You Get What You Need
What will the future of health care in Western New York look like?
In the following four stories, an interwoven cast of patients and health care providers - Barry Glover, Miranda Trimble, Don Castle, Laura Castle Clark, Felicia Johnson, Tony Tomasello and Anita Wallace - interact with each other on a single day in 2018, Friday, June 22, to be exact. The date is the same in each story but each Friday has been reached along a different path, with distinctly different outcomes for all involved.
The recession of 2009 made cutting health care costs a priority for the 2010 Congress:
- In WNY, health facilities and providers merged to form more efficient delivery systems.
- Now medicine focused on prevention and education, with classes on nutrition, exercise, smoking, and substance abuse.
- Most people took part, though sign-up rates were lower for the mentally ill, the poor, and those mistrustful of government "systems." Therefore, many families remained vulnerable.
Positioned on his back, wearing a crisp paper gown, Don Castle kept his eyes on the flat panel monitor beside his gurney.
He asked himself once again why he couldn't have waited a year or two for this procedure. "Even if your father hadn't died of colon cancer," Dr.
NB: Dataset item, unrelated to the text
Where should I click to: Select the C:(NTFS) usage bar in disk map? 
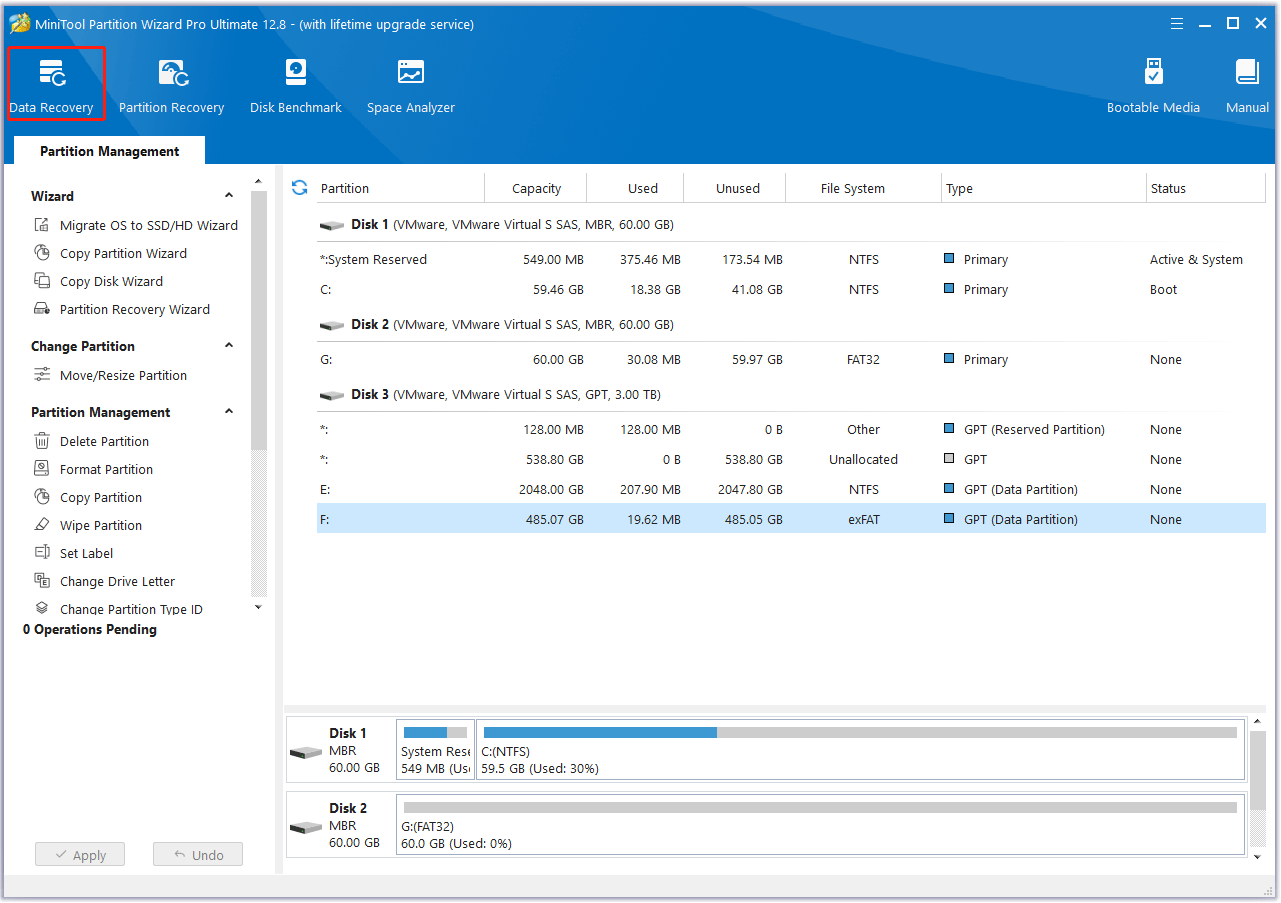point(860,733)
Tony Tomasello had said during his first office visit, "this could save your life. The more colon screening I do, the less surgery I have to do."
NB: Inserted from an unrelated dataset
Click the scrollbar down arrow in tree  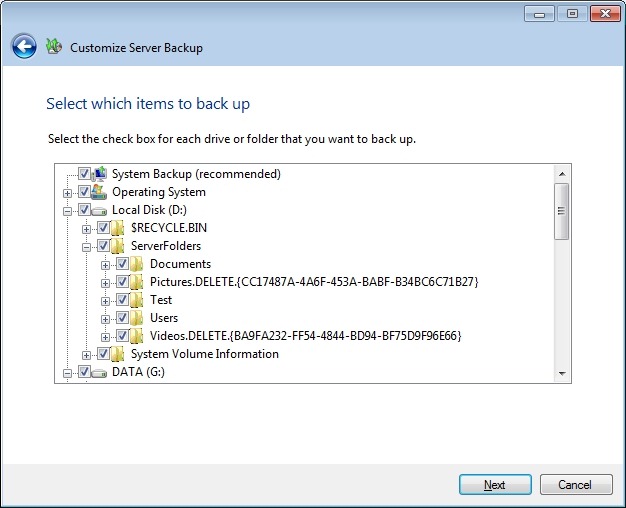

Castle had read the magazine articles, had been happy to get a break on his insurance premium for being part of his employer's physical fitness program. And he had tried to eat a balanced diet-but the pizza in Buffalo was just so good.
"This is so much less invasive than the old way," the doctor said, moving the imaging wand over Castle's abdomen. "By the way, how's your daughter?"
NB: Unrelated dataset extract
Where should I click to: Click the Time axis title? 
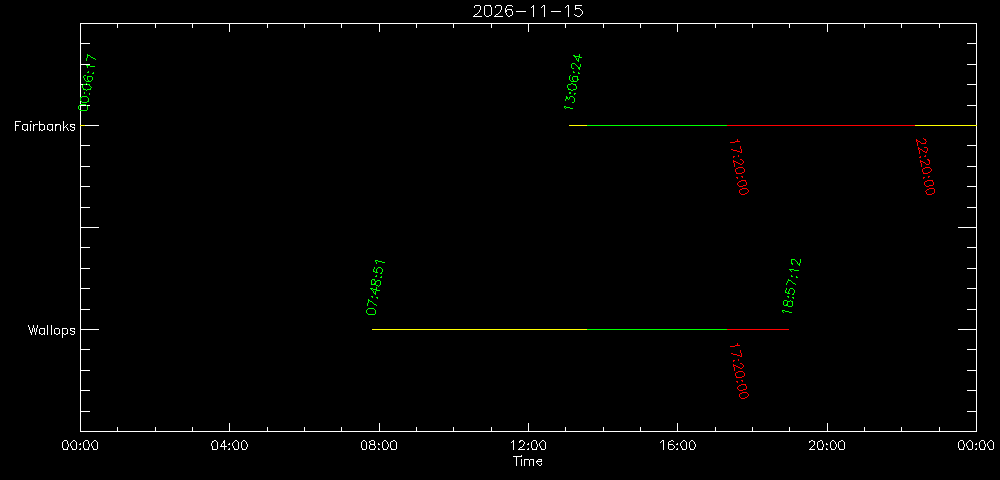click(x=528, y=462)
"Still pregnant," Castle said. "She's got diabetes and already had one miscarriage. But this time she's getting really good prenatal care and she monitors her blood sugar seven or eight times a day. She has an appointment for a Caesarean next week."
"Where's it being done?"
"At the hospital right across the street from here. Laura and Mike live down in Holland," Castle explained. "But she used the internet to find the best doctors for high risk pregnancies, and they're here in Buffalo. Thirty plus miles is a long haul when you have her problems, so they decided to schedule her delivery."
"See these small pockets right here?" the doctor said. "Diverticulosis."
Castle swallowed. "Is it serious?"
"It's a normal part of aging. Just stick to a balanced diet with fruits and vegetables and drink lots of fluids."
"Getting old is no fun," Castle said.
Dr. Tomasello laughed. "You sound like my mother, or how she did before her mild dementia set in." He sighed. "She was okay at home with us until she fell. Now she has to go into a nursing home. At her age, with her confusion, nobody will approve a hip replacement or rehabilitation."
Castle said, "They straightened out Medicare and Medicaid, according to my wife."
"She's right. More preventive screening, more flu vaccines, stable funding agreements between federal and state governments." Dr. Tomasello shifted the wand again. "Almost done...So what is it your wife does, Mr. Castle?"
"She's the financial officer at Autumn Valley Nursing Home."
"Really? That's on our list of homes to visit."
"A nice place," Castle said. "They take good care of their residents."
"Glad to hear it." Dr. Tomasello patted his arm. "You'll be happy to know you're clean and healthy, not a polyp in sight. You can wait another four years before your next procedure. Because of your father, I recommend a screening for any siblings you might have."
"My brother didn't sign up for this coverage," Castle said. "He's one of those guys who never trust the government. Now, thanks to his wife's lung cancer, he may lose his house."
"The system's not perfect," the doctor said, "but it beats losing everything." He was quiet a moment, then said, "Hey, my nurse and I have a little bet about your lunch plans..."
"I treat myself to steak once a month," Castle said. "Today's the day."
Twenty minutes later, as Castle was leaving the doctor's office, his cell phone buzzed on his hip.
"Don," his wife said when he answered, "Laura's water broke. She's on her way to the hospital out there."
"Call her doctor here," Castle said. "Maybe he can get online for a virtual surgery link. Then go outside and wait. I'm on my way."
As he closed his phone, the steak he had dreamt of for a week began to recede from his mind's eye.